Если вглядеться в листы Флаксмана к античной поэзии, то можно отметить одну интересную особенность: форма вытачивается и истончается настолько, что кажется эфемерной иллюзией, узором воображения. Линии хрупки, пропорции удлиненные. Планы передний и задний спрессовываются, вдвигаются друг в друга, из-за чего изображение оказывается подобным коллажу, аппликации. Экстравагантная игра масштабами, ракурсами, странная хореография парящих в невесомости фигур в закрученных позах с каскадом графических складок презентует в неоклассике то, что ей оппозиционно: не норму, а исключение, не канон, а экстравагантность, не вечность, а сиюминутные причуды воображения. Природа истаивающей в контурах и материале античности объясняется тем, что в начале профессиональной деятельности (с середины 70-х годов XVIII века) Флаксман работал над росписями и рельефами тонких фаянсовых изделий фабрики Веджвуда. Фаянс побуждает интерпретировать античную неоклассическую форму подобием некой хрупкой грезы, чья быстротечность и эфемерность дают меланхолическое переживание быстротечности истории. Одновременно такая хрупкая балетная пластика, большие воздушные поля и танцующие, собирающиеся в музыкальные фразы и аккорды линии, – родовое свойство произведений эпохи ампира, от картин уважаемого Флаксманом Энгра до мебели Воронихина с ее точеными, прихотливыми, будто обветренными формами.

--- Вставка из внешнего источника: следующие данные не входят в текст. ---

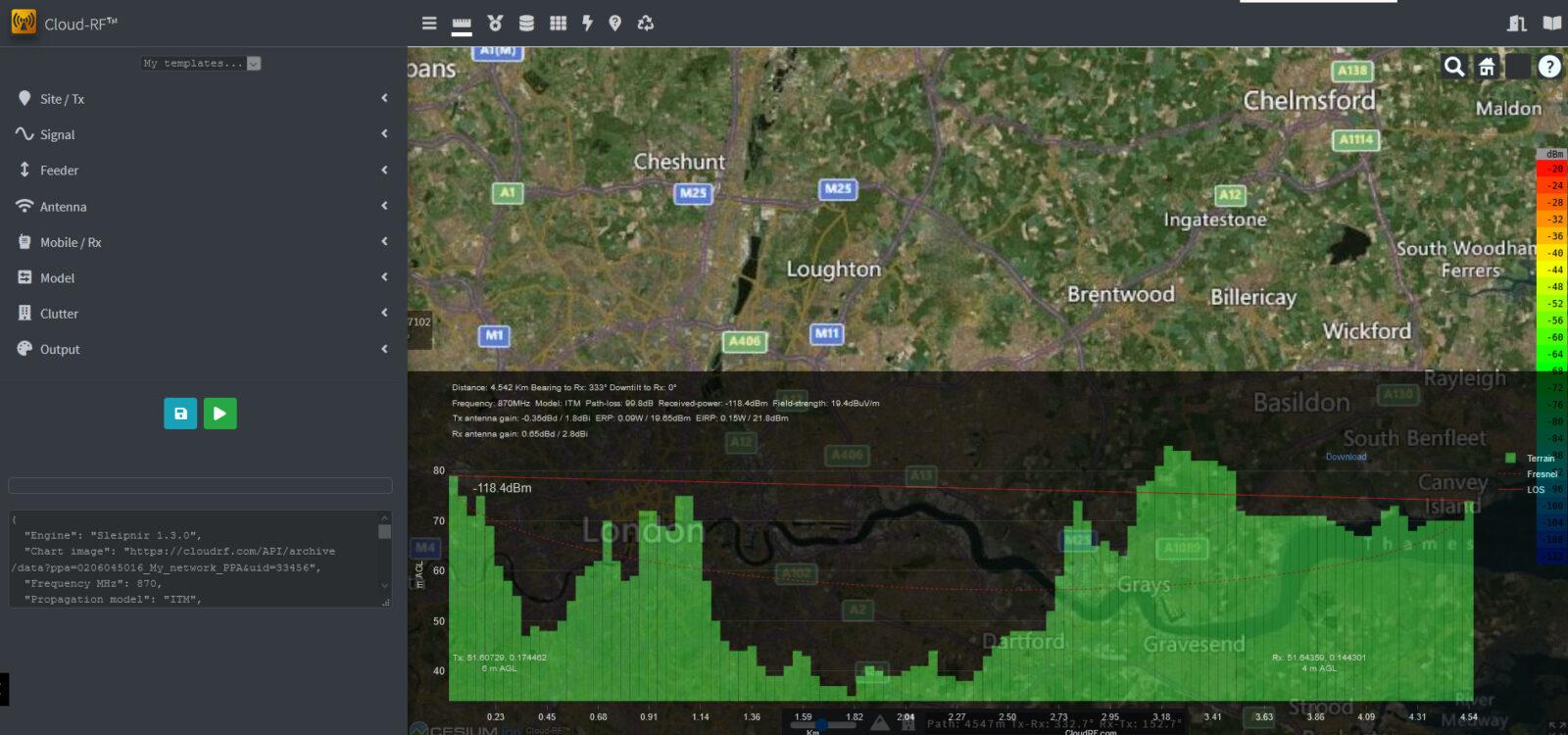Expand the Site / Tx section
The width and height of the screenshot is (1568, 735).
[x=201, y=99]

Подобную трактовку античности как хрупкой элегии в России прежде всего принял мастер русского ампира Федор Толстой, также работавший и в графике, и в керамике. В то же время Флаксман куда более радикально впускает в свой эфемерный ампирный стиль разнообразные готицизмы. Обращается именно что к средневековым образам и фантастическим сюжетам. Если сопоставить листы Флаксмана с «исаакиевскими» картонами Бруни, преемственность будет налицо.